All of these technologies are characterized by generating data which, if analyzed correctly, can offer great value and understanding. Due to this, one can say that artificial intelligence lies at the convergence of all these solutions.
Additionally, AI is closely linked to the four pillars of innovation and digital transformation: cloud computing, mobility, social analytics and Big Data as it powers some of the main accelerators of this transformation; including Cloud Computing, Cognitive Systems, the Internet of Things (IoT), Cybersecurity and Big Data technologies.
Digital transformation pillars
The technology sector is transforming into a sector of understanding. In order to take anything away from this understanding it is important to have technologies and “real-life” applications that are deeply connected. This is what we call the “digital economy”. As mentioned earlier, this transformation is based on four fundamental pillars:
- Cloud computing
- Social Analytics
- Big Data Analytics
These technologies and innovations are the true driving forces behind a digital transformation and they are so closely tied with AI that they sometimes get confused with AI itself. These four pillars support the “accelerators” of innovation.
The main accelerators are:
- Cognitive services
- Big Data
All of these technologies are ever-present in our daily lives. Cognitive services aim to imitate rational human processes. They analyze large amounts of data that is created by connected systems, and offer tools that have diagnostic, predictive and prescriptive capabilities that are capable of observing, learning and offering Insights. They are closely orientated with the contextual and human interaction. For this, the challenge for Artificial Intelligence is to design the technology so that people can interact with it naturally. This involves developing applications with “human behavior”, such as:
- Listening and speaking, or rather the ability to turn audio to text and text to audio
- Natural Language Processing (NLP). Text is not just a combination of keywords, a computer needs to understand grammatical and contextual connections too
- Understanding emotions and feelings (“sentiment analysis”). To create empathetic systems capable of understanding the emotional state of a person and to make decisions based on this.
- Image recognition. This consists of finding and identifying objects in an image or video sequence. It is a simple task for humans, but a real challenge for machines.
Cybersecurity is also moving towards a more holistic focus, one that considers its environment and a more human dimension. Above all, it is becoming more proactive. Rather than waiting for a cyber-attack to happen, the key is in prediction and prevention. Now, AI can be used to detect patterns in the data and take action when alerts arise.
Internet of Things and Big Data
What about the Internet of Things and Big Data?
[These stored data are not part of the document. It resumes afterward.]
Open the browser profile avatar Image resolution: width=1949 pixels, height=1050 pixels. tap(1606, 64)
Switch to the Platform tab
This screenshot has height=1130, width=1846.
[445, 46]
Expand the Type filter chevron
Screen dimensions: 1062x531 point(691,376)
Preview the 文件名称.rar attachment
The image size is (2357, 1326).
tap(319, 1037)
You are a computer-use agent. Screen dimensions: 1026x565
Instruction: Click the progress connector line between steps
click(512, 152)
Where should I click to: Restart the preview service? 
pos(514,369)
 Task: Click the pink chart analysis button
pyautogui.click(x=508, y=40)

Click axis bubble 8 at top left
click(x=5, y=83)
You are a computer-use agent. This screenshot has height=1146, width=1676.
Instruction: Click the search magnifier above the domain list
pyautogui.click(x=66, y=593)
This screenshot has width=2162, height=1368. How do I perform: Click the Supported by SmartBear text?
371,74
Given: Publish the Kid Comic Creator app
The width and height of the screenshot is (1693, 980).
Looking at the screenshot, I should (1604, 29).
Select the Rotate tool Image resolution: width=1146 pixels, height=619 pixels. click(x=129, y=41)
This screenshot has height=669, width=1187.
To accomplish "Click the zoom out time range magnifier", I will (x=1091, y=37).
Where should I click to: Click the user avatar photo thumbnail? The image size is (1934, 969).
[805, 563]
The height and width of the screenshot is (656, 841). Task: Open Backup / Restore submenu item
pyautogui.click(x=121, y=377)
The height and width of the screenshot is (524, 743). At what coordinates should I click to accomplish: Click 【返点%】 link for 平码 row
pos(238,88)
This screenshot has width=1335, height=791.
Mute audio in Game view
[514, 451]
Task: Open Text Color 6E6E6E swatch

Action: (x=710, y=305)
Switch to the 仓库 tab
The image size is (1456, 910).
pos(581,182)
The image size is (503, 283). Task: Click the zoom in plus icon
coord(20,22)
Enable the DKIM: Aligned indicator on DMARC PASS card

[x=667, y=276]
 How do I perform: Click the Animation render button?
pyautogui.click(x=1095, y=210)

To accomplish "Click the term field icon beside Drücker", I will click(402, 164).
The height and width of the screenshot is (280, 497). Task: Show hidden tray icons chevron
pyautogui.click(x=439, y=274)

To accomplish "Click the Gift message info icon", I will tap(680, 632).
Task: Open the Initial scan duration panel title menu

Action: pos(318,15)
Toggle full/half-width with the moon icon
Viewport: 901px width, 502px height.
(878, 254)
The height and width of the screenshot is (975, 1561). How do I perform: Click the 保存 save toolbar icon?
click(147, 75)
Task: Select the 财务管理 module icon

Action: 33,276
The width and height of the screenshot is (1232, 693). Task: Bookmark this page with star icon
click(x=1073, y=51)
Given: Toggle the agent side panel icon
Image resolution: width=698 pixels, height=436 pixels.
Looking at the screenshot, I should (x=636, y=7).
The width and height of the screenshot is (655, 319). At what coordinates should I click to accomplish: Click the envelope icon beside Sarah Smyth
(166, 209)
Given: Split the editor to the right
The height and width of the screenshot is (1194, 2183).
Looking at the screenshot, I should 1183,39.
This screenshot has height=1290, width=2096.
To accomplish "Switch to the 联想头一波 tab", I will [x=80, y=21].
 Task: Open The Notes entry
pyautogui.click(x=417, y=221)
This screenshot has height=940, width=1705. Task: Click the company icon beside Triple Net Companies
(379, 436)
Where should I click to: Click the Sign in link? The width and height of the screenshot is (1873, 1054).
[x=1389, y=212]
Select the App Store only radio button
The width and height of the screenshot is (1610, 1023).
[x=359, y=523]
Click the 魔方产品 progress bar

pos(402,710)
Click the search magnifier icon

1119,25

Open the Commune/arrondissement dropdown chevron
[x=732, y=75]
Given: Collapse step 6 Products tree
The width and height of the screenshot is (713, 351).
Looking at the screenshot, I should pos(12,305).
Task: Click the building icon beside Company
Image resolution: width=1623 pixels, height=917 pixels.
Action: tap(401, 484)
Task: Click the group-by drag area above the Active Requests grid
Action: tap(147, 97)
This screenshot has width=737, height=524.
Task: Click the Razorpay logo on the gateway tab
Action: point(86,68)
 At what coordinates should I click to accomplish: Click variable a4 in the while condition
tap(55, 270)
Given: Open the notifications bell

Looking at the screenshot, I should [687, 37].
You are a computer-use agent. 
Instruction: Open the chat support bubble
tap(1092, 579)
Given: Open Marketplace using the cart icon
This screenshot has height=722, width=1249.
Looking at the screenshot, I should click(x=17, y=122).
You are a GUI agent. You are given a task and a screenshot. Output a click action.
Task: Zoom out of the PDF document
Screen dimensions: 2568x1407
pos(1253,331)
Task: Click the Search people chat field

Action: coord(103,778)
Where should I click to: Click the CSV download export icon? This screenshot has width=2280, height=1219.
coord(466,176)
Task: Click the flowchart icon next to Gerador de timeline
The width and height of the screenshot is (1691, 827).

In this case, the amount of data that is being created is clear, as is the fact that it is happening rapidly and often in unstructured forms. This can include data from IoT sensors, social networks, text files, images, videos and sound. Now AI tools such as data mining, machine learning and NLP mean that it is possible to turn this data into useful information.
Artificial Intelligence is a very broad term and encompasses many processes and technologies that can be applied in various industries. Companies must be able to explain simply the type of AI they are incorporating inorder to displace confusion surrounding the terms, which will make it a more accesible technology.